## YOUR GOAL
Beneath this line is the data. Output exactly the lines from the line with "Data Monday: Operating" to the line with "Sausalito (176, 989)", both ends included, and nothing more.

::: DATASET EXCERPTS

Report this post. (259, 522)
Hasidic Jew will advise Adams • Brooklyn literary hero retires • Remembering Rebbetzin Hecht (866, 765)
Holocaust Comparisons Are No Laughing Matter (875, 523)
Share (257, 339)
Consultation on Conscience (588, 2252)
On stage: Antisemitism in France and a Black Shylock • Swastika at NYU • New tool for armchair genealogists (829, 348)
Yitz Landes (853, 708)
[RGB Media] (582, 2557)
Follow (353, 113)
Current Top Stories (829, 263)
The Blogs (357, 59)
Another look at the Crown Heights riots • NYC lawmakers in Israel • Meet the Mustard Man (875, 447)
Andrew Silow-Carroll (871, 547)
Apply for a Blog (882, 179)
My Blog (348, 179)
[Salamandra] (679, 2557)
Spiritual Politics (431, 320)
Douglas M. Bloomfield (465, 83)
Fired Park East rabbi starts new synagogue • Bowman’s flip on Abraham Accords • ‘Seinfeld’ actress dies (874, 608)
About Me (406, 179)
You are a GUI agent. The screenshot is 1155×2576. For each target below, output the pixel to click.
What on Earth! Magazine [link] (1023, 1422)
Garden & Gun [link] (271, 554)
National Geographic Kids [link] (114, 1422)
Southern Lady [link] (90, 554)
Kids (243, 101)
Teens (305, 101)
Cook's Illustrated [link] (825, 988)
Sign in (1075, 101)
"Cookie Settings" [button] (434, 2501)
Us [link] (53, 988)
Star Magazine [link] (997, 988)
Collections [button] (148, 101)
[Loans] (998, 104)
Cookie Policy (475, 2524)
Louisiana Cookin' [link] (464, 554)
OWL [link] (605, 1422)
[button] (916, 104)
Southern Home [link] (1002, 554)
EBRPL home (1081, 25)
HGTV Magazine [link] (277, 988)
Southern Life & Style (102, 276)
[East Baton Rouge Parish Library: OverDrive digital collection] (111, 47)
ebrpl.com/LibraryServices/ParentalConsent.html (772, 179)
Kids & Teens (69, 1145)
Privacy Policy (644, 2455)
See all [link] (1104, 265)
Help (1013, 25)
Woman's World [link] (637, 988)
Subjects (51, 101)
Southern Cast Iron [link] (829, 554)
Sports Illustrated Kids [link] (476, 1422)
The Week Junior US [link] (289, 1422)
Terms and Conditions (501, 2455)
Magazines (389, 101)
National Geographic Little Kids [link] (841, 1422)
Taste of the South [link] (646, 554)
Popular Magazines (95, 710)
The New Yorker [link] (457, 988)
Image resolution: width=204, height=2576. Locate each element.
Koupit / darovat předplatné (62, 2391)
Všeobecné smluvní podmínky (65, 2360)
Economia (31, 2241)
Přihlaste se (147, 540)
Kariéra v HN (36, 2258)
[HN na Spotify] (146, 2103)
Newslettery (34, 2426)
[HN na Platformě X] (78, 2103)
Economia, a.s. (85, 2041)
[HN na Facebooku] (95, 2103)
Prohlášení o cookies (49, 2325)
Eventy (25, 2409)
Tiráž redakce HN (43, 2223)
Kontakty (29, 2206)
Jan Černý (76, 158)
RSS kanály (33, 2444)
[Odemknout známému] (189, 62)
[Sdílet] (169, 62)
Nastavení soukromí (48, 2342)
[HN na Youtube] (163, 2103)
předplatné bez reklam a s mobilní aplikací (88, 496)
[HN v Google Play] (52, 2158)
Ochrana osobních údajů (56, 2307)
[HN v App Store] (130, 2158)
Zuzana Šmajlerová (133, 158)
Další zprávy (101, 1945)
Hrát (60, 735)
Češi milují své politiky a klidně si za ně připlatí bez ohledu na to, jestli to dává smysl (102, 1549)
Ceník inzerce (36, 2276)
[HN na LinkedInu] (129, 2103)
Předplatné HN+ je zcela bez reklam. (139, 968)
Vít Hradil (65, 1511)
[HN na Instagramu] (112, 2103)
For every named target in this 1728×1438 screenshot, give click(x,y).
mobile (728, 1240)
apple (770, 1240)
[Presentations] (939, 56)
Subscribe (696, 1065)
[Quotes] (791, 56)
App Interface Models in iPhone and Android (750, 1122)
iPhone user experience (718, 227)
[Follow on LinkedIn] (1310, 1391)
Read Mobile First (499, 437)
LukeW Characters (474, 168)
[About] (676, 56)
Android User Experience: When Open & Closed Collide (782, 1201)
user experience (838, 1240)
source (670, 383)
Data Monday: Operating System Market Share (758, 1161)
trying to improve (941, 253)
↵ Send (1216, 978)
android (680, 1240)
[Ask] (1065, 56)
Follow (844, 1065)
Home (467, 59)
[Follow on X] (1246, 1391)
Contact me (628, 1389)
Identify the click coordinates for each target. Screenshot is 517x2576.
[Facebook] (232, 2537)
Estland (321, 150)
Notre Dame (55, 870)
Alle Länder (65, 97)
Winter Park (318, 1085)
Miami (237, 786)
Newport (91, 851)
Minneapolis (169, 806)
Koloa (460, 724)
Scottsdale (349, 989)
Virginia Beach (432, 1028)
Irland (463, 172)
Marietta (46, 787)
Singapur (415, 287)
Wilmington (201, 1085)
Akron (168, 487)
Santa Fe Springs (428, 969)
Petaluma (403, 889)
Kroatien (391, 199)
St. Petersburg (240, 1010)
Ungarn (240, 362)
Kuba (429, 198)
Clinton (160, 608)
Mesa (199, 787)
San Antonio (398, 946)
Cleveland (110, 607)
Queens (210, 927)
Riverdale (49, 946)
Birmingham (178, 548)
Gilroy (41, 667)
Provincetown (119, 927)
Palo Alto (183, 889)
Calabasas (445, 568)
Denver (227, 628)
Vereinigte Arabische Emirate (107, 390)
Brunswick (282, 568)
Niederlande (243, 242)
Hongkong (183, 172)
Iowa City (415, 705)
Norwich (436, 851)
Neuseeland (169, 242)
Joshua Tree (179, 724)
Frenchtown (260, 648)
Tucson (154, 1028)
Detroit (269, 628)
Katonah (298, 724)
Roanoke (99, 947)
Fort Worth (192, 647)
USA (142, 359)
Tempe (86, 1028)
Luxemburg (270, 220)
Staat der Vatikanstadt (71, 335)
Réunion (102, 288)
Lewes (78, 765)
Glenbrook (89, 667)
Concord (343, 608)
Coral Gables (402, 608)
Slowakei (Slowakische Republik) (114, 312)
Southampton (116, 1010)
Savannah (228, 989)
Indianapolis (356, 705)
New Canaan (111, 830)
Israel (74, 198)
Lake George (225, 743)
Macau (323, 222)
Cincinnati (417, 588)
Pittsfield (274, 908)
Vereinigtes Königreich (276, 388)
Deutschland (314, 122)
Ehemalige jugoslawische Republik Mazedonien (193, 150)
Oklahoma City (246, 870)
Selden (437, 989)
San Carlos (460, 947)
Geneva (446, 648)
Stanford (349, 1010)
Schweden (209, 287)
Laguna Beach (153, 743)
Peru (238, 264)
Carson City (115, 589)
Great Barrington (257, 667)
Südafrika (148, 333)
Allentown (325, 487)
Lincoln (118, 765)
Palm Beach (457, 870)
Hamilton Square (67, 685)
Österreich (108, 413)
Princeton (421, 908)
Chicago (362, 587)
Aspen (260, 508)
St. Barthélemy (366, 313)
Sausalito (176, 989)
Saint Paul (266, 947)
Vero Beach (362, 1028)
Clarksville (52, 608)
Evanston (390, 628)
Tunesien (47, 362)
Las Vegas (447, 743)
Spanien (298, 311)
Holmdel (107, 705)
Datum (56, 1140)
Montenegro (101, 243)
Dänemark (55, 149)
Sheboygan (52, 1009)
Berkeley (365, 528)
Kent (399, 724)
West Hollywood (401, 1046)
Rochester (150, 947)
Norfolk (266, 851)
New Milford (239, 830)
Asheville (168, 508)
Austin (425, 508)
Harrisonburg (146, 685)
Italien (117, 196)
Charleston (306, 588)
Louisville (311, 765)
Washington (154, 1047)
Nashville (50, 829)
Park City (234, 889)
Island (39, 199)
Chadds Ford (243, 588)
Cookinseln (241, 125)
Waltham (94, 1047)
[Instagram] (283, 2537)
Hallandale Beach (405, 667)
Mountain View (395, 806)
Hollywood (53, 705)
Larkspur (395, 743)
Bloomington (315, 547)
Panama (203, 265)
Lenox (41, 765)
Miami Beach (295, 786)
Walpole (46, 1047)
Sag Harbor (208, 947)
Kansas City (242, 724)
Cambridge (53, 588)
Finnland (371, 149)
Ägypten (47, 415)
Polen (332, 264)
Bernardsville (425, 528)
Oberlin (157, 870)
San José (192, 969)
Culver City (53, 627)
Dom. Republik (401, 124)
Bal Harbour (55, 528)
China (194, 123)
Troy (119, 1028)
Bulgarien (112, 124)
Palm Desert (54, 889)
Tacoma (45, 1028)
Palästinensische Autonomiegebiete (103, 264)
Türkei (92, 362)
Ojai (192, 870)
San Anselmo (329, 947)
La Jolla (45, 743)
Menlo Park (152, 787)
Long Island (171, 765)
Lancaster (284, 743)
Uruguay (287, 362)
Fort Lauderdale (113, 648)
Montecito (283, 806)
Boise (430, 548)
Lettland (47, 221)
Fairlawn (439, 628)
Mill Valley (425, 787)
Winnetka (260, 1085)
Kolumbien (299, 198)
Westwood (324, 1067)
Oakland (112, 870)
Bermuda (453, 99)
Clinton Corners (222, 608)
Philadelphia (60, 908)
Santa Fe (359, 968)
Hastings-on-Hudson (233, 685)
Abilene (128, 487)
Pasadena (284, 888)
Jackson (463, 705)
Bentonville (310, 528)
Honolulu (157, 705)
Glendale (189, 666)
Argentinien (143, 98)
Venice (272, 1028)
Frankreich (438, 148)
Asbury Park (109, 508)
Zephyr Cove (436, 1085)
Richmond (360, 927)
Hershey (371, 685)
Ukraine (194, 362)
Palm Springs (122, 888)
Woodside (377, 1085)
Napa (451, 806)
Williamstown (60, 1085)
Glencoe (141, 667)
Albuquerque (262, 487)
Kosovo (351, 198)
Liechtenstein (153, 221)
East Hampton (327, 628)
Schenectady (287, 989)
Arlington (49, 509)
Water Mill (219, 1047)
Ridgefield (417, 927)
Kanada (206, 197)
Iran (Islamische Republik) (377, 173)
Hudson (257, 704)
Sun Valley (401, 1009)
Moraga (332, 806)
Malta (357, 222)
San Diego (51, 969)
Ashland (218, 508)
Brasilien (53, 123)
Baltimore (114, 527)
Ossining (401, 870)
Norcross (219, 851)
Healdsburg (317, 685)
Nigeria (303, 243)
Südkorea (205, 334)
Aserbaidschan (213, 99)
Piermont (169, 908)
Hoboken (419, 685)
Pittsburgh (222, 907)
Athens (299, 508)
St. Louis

::::::

## WRITTEN ANSWER
Data Monday: Operating System Market Share (758, 1161)
trying to improve (941, 253)
↵ Send (1216, 978)
android (680, 1240)
[Ask] (1065, 56)
Follow (844, 1065)
Home (467, 59)
[Follow on X] (1246, 1391)
Contact me (628, 1389)
Identify the click coordinates for each target. Screenshot is 517x2576.
[Facebook] (232, 2537)
Estland (321, 150)
Notre Dame (55, 870)
Alle Länder (65, 97)
Winter Park (318, 1085)
Miami (237, 786)
Newport (91, 851)
Minneapolis (169, 806)
Koloa (460, 724)
Scottsdale (349, 989)
Virginia Beach (432, 1028)
Irland (463, 172)
Marietta (46, 787)
Singapur (415, 287)
Wilmington (201, 1085)
Akron (168, 487)
Santa Fe Springs (428, 969)
Petaluma (403, 889)
Kroatien (391, 199)
St. Petersburg (240, 1010)
Ungarn (240, 362)
Kuba (429, 198)
Clinton (160, 608)
Mesa (199, 787)
San Antonio (398, 946)
Cleveland (110, 607)
Queens (210, 927)
Riverdale (49, 946)
Birmingham (178, 548)
Gilroy (41, 667)
Provincetown (119, 927)
Palo Alto (183, 889)
Calabasas (445, 568)
Denver (227, 628)
Vereinigte Arabische Emirate (107, 390)
Brunswick (282, 568)
Niederlande (243, 242)
Hongkong (183, 172)
Iowa City (415, 705)
Norwich (436, 851)
Neuseeland (169, 242)
Joshua Tree (179, 724)
Frenchtown (260, 648)
Tucson (154, 1028)
Detroit (269, 628)
Katonah (298, 724)
Roanoke (99, 947)
Fort Worth (192, 647)
USA (142, 359)
Tempe (86, 1028)
Luxemburg (270, 220)
Staat der Vatikanstadt (71, 335)
Réunion (102, 288)
Lewes (78, 765)
Glenbrook (89, 667)
Concord (343, 608)
Coral Gables (402, 608)
Slowakei (Slowakische Republik) (114, 312)
Southampton (116, 1010)
Savannah (228, 989)
Indianapolis (356, 705)
New Canaan (111, 830)
Israel (74, 198)
Lake George (225, 743)
Macau (323, 222)
Cincinnati (417, 588)
Pittsfield (274, 908)
Vereinigtes Königreich (276, 388)
Deutschland (314, 122)
Ehemalige jugoslawische Republik Mazedonien (193, 150)
Oklahoma City (246, 870)
Selden (437, 989)
San Carlos (460, 947)
Geneva (446, 648)
Stanford (349, 1010)
Schweden (209, 287)
Laguna Beach (153, 743)
Peru (238, 264)
Carson City (115, 589)
Great Barrington (257, 667)
Südafrika (148, 333)
Allentown (325, 487)
Lincoln (118, 765)
Palm Beach (457, 870)
Hamilton Square (67, 685)
Österreich (108, 413)
Princeton (421, 908)
Chicago (362, 587)
Aspen (260, 508)
St. Barthélemy (366, 313)
Sausalito (176, 989)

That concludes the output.